Former Homeland Security officer in Anchorage sentenced to 7 years for sexual assault

Jun. 11—A former federal Homeland Security law enforcement officer in Alaska was sentenced Monday in Anchorage to serve seven years in prison for sexual assault and harassment involving a number of women he encountered at work.

Bert Christopher "Chris" Heitstuman, 54, was accused of a series of sexual assaults dating back to 2011 while working at locations including the Anchorage Museum and the federal building. The charges he faced involved at least four women. He pleaded guilty to one count of second-degree sexual assault and one count of harassment earlier this year.

During Monday's hearing, Anchorage Superior Court Judge Jack R. McKenna called Heitstuman a "serial predator" before handing down a sentence of 13 years, with six suspended, and 10 years of probation under conditions including sex-offender treatment and registration, as well as no contact with numerous victims. Heitstuman will not be able to work in law enforcement or security again.

"There was a series of brazen attacks against women that were rendered even more helpless by the position that he was in and the role that he served as a member of law enforcement," McKenna said.

Two women described Heitstuman as a man who used the power of his badge as a weapon against them.

"Being a target hurts," one said at the microphone before sitting back down in tears. "My heart hurts for ... everyone he got to."

In a statement read by an FBI agent, another woman who described herself as coming from a law enforcement family said Heitstuman "used his authority in uniform to traumatize me" at the museum in 2018.

"The defendant assured me that as a Homeland Security officer, he was at the top of the law enforcement food chain. He guaranteed me that no one would believe me if I reported what happened," the woman wrote. "He assured me that 'You could get out of anything,' as he had in the past. His actions and threats left me in a constant state of fear, a state of fear that still affects me to this day."

Heitstuman apologized before the judge handed down the sentence, saying he betrayed his profession and never meant to hurt anyone.

"I am not sorry about the charges," he said. "What I am sorry about is the sin."

Heitstuman was indicted in 2021 on five counts of second-degree sexual assault and two counts of second-degree attempted sexual assault. The February plea deal dismissed all but one of the sexual assault charges.

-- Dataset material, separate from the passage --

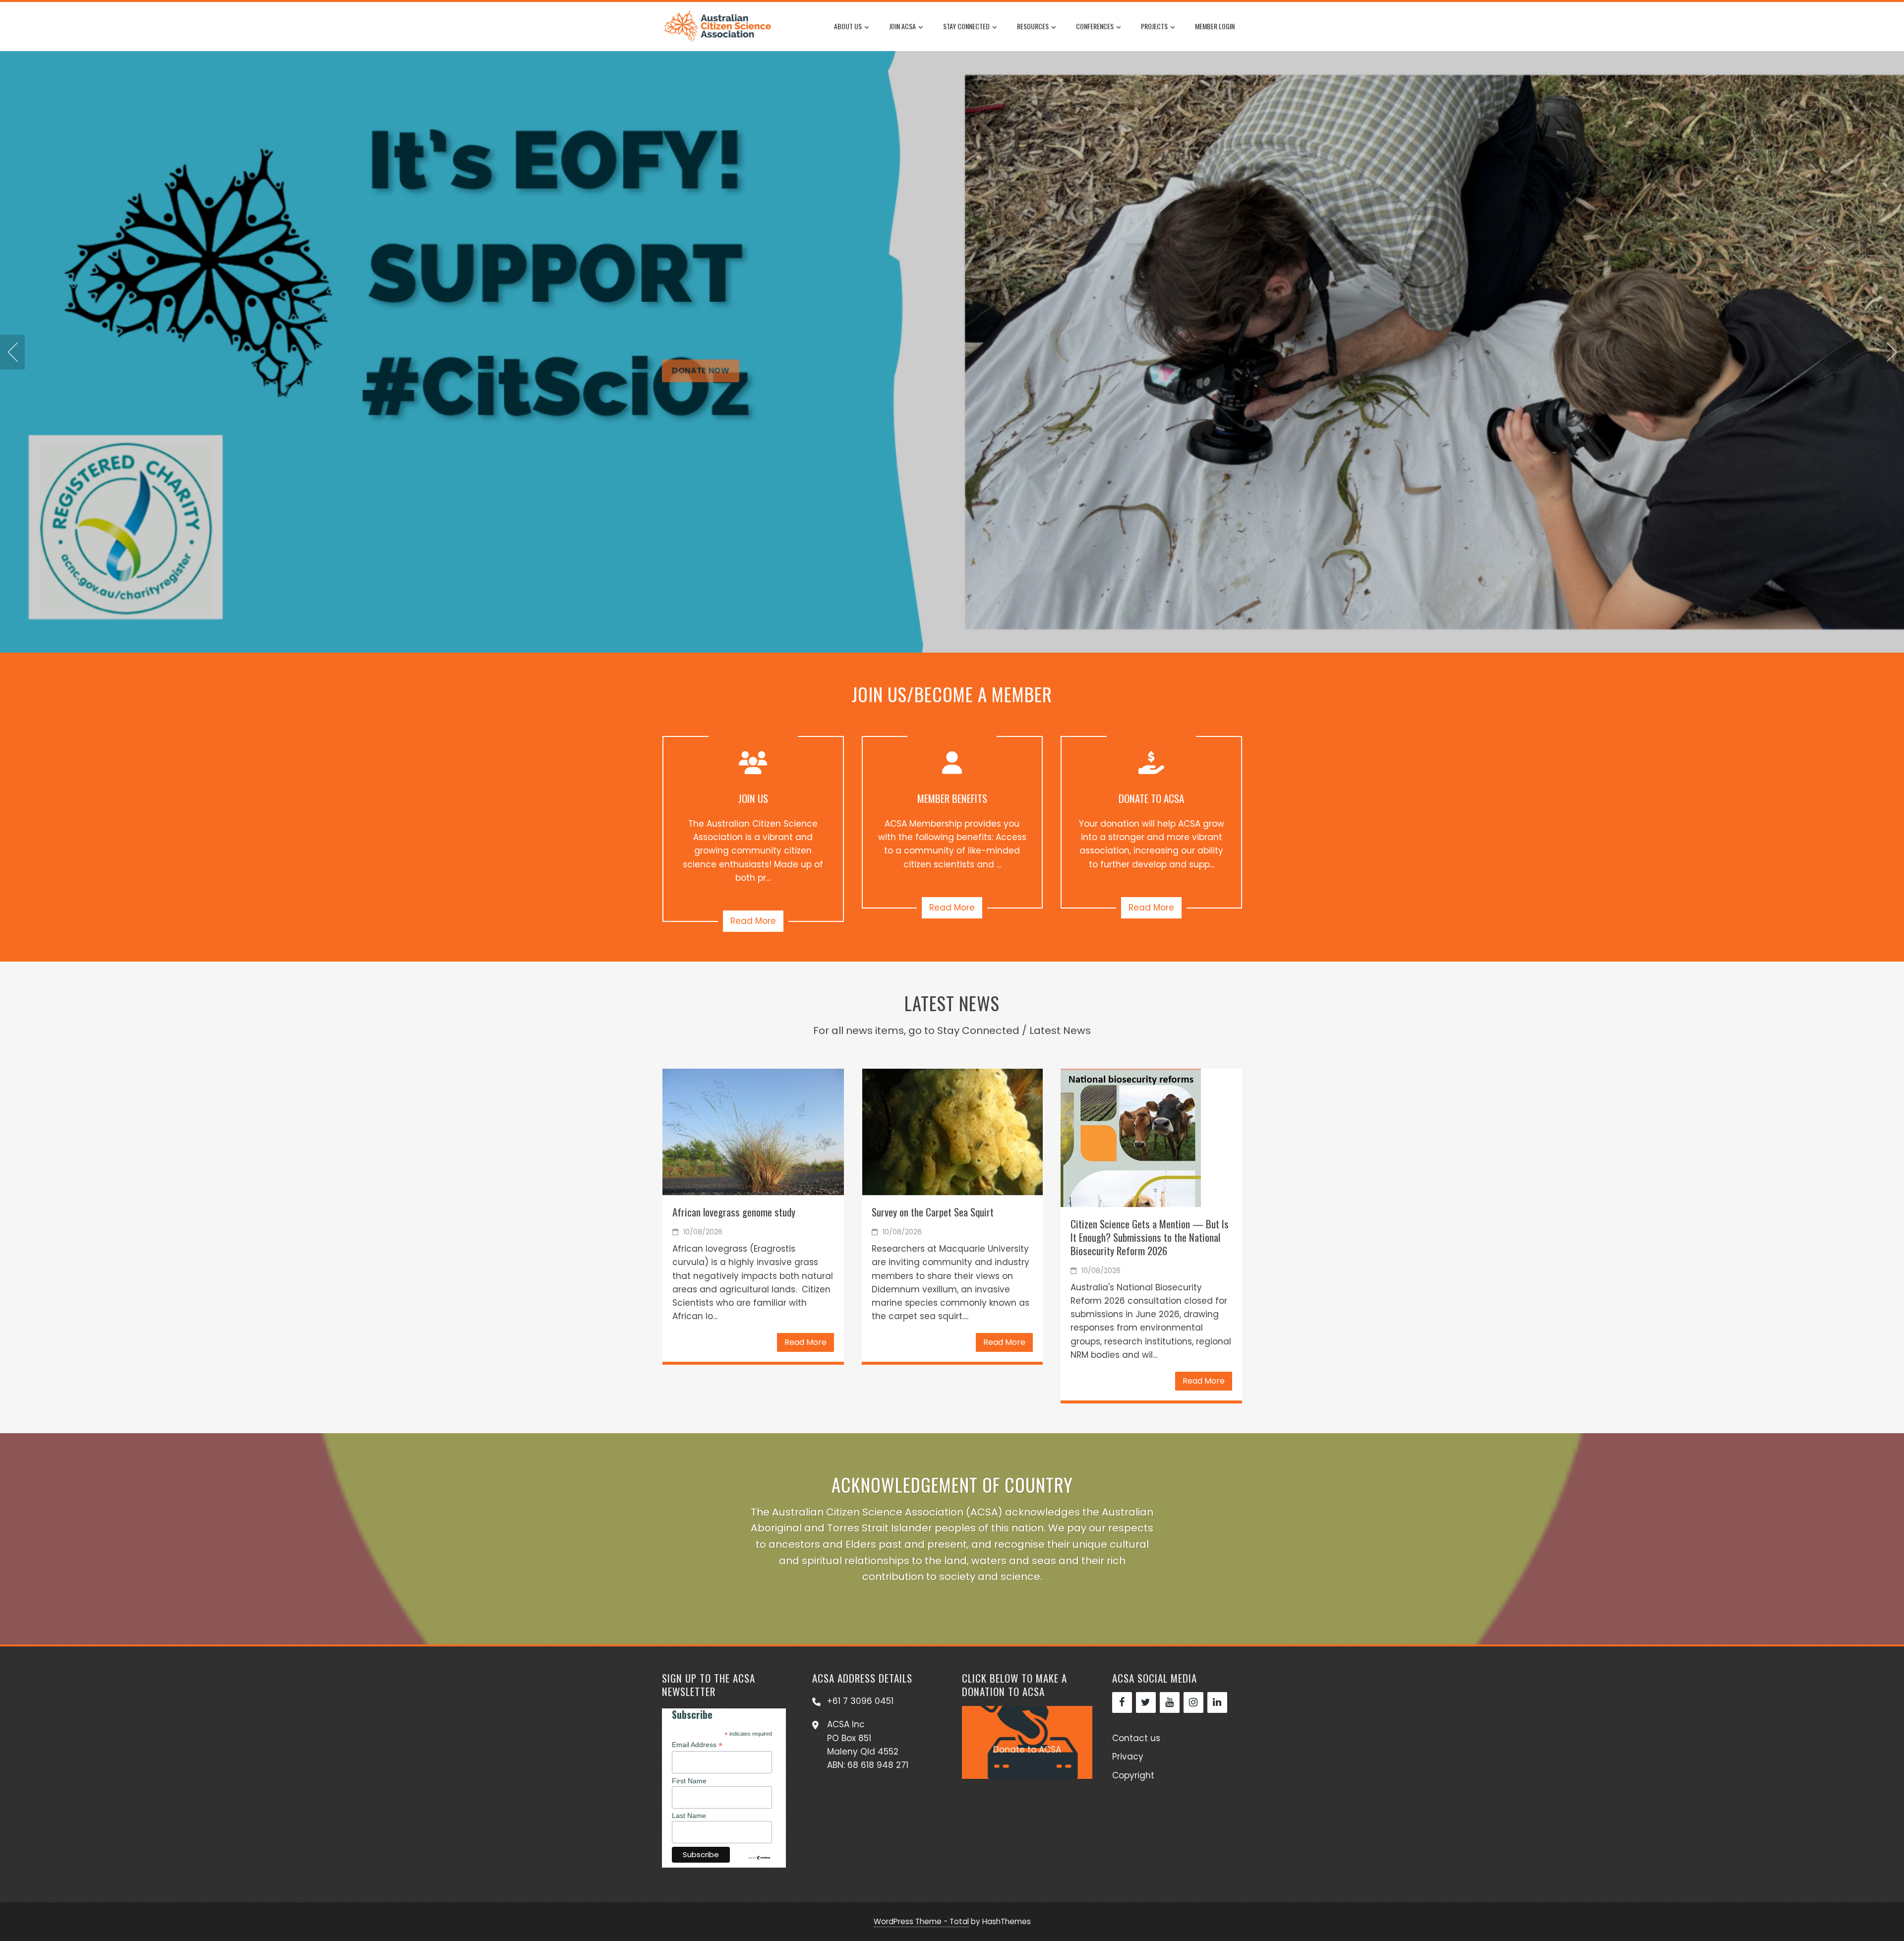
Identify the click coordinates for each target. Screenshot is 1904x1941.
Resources (1033, 26)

The felony sexual assault charge stemmed from incidents between July 2011 and December 2014 involving three women with whom Heitstuman engaged in sexual contact without their consent, according to charges updated in February. The misdemeanor harassment charge involved "offensive physical contact" with another woman in 2018.

During that incident, Heitstuman told the woman, "If you come after me, I'll come after you," according to the original indictment.

Five of the seven charges involved incidents during Heitstuman's employment as a Department of Homeland Security Federal Protective Service law enforcement specialist. Others related to a period that Heitstuman worked as a security officer at the Dimond Center mall, police said at the time.

McKenna said the sentence handed down this week was a minimum a judge could impose in 2011 but now is closer to the maximum for second-degree sexual assault: 15 years with three suspended.

The judge said the only similar case he could think of involved Anthony Rollins, a former Anchorage police officer convicted in 2011 of forcing women to perform sex acts or sexually touching them while on duty. Rollins was sentenced to 87 years following a trial on numerous sexual assault charges.

This case was different, however, because it involved a plea agreement prompted in part by pandemic-related delays, only one sexual assault charge, and some incidents more than 10 years old.

All plea agreements involve some level of compromise, prosecutor Matt Heibel said during the hearing. In this case, the agreement brings certainty and closure, Heibel said.

"It gets an admission on the record, to these individuals both named and not named, who are harmed," he said. "It gets a sex offender registration. It gets probation with a no contact order. And he gets some amount of jail time."